Work task: Set down exactly the stretch of lines below that opens at the line containing "Click the Picklist 2 Value input field" and continues through the last line of the entries, and nothing else.

Data under study:
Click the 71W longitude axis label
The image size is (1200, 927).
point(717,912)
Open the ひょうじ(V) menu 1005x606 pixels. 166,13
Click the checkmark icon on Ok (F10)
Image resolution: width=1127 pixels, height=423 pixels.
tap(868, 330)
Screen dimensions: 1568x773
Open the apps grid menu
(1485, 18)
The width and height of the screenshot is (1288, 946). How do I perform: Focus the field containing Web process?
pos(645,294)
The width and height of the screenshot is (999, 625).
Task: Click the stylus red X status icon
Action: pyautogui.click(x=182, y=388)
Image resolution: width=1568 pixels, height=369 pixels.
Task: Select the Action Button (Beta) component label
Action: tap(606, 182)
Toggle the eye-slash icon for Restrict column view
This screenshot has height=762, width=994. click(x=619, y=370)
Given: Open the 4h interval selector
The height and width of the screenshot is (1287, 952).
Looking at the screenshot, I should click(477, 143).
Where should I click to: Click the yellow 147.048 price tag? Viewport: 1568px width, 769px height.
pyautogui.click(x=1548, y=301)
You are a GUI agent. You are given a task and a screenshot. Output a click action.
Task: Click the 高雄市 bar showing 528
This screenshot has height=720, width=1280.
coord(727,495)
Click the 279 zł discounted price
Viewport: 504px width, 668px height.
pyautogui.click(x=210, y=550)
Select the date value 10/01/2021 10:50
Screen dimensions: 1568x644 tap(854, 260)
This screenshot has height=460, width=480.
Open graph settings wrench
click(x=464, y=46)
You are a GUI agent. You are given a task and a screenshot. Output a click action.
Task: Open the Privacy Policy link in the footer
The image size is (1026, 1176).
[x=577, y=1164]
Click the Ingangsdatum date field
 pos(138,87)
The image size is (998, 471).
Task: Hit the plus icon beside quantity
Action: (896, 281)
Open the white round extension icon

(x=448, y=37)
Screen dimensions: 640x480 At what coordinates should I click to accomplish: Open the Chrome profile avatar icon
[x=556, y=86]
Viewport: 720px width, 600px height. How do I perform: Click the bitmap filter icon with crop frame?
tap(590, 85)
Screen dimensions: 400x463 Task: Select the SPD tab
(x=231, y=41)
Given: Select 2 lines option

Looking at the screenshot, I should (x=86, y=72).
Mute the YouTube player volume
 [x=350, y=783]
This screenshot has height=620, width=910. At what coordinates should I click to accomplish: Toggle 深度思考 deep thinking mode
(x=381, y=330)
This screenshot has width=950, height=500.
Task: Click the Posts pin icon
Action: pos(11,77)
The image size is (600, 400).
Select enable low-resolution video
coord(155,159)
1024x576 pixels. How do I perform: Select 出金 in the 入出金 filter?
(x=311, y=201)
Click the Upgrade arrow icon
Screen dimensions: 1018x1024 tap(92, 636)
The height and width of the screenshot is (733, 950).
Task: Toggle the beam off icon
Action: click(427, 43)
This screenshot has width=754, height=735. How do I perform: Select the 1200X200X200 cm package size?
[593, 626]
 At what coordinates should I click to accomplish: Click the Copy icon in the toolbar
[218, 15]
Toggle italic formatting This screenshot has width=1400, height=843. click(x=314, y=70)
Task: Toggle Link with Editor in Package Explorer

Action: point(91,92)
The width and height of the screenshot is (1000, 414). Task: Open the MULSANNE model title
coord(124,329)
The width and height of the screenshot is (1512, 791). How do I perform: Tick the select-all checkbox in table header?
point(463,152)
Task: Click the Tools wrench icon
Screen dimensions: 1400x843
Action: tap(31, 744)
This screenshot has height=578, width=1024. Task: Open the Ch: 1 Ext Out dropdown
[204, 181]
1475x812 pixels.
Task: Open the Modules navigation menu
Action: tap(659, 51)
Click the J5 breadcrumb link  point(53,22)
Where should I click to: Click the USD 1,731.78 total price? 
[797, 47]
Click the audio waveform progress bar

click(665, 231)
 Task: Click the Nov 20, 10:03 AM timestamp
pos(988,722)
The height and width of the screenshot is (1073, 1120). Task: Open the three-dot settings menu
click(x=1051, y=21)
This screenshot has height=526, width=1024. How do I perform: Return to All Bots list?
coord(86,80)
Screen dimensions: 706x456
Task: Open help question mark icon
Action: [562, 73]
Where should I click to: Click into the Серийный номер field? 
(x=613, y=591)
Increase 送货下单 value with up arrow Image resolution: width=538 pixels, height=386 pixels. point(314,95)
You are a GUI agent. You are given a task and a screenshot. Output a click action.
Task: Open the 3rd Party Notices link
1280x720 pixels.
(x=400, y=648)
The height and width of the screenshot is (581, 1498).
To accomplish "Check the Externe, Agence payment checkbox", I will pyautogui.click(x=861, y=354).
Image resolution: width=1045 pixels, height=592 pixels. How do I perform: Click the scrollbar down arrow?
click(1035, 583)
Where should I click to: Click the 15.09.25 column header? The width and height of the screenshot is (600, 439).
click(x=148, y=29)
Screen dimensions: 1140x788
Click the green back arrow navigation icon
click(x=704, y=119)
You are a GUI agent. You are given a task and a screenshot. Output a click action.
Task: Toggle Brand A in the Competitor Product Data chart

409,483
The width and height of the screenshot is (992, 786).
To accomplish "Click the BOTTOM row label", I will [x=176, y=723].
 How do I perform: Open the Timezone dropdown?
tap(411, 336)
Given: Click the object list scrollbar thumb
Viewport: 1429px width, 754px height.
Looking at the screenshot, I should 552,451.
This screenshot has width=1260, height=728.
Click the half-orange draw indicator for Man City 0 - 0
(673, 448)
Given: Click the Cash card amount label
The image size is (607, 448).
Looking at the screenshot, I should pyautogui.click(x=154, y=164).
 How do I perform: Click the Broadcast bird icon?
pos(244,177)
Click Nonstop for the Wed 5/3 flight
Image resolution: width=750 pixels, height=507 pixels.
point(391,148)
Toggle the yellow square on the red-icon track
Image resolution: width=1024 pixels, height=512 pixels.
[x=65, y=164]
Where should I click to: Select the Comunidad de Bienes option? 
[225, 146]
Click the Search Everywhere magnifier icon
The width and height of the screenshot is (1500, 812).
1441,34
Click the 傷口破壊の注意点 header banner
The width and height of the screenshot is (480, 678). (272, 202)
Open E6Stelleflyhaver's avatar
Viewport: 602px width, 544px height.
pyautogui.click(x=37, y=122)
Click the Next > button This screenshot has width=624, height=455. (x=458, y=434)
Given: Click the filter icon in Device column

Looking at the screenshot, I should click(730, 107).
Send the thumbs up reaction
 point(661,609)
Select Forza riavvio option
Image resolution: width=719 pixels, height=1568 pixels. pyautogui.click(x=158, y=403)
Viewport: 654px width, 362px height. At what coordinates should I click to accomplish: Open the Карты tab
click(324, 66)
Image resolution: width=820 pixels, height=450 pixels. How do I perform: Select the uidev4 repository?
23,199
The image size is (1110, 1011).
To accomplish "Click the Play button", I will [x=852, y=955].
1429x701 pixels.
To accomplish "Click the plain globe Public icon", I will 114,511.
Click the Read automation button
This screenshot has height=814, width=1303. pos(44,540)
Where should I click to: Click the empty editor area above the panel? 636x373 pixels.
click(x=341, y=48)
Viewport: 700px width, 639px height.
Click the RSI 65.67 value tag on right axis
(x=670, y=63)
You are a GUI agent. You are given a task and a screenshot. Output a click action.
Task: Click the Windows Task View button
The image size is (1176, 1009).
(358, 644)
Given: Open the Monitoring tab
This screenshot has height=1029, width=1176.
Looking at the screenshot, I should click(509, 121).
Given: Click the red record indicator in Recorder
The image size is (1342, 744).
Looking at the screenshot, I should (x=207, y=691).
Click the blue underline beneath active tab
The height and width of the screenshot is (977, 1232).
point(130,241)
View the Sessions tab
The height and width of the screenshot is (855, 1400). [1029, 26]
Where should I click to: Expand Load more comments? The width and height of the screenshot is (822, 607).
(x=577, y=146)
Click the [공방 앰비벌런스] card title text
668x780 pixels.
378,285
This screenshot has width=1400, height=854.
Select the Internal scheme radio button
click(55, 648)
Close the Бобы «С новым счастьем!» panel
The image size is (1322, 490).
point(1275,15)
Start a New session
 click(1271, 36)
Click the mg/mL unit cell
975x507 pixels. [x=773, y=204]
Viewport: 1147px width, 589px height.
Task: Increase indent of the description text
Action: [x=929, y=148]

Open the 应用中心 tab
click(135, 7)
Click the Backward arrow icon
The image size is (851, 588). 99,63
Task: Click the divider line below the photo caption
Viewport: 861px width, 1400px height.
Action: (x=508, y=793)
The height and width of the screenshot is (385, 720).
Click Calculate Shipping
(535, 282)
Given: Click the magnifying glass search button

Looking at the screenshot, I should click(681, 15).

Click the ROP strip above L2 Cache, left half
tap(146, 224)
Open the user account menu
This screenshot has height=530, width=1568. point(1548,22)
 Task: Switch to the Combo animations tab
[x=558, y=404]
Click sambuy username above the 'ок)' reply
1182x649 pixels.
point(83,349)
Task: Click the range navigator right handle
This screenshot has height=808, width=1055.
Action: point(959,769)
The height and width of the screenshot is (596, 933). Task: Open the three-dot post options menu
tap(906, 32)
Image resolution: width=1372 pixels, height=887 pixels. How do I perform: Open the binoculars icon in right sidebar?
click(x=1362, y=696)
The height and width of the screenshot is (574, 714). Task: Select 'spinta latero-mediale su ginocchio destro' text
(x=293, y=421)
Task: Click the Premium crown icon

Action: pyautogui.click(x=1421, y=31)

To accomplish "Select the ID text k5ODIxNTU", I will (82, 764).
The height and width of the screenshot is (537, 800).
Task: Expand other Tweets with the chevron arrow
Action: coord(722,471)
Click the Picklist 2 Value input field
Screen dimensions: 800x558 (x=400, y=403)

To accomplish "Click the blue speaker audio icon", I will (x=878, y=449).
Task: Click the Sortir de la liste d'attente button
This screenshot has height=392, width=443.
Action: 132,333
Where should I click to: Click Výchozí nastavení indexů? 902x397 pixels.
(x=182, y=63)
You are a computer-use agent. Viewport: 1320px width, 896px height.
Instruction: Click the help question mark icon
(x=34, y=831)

Solution below:
Click the Picklist 2 Value input field
Screen dimensions: 800x558 (x=400, y=403)

To accomplish "Click the blue speaker audio icon", I will (x=878, y=449).
Task: Click the Sortir de la liste d'attente button
This screenshot has height=392, width=443.
Action: 132,333
Where should I click to: Click Výchozí nastavení indexů? 902x397 pixels.
(x=182, y=63)
You are a computer-use agent. Viewport: 1320px width, 896px height.
Instruction: Click the help question mark icon
(x=34, y=831)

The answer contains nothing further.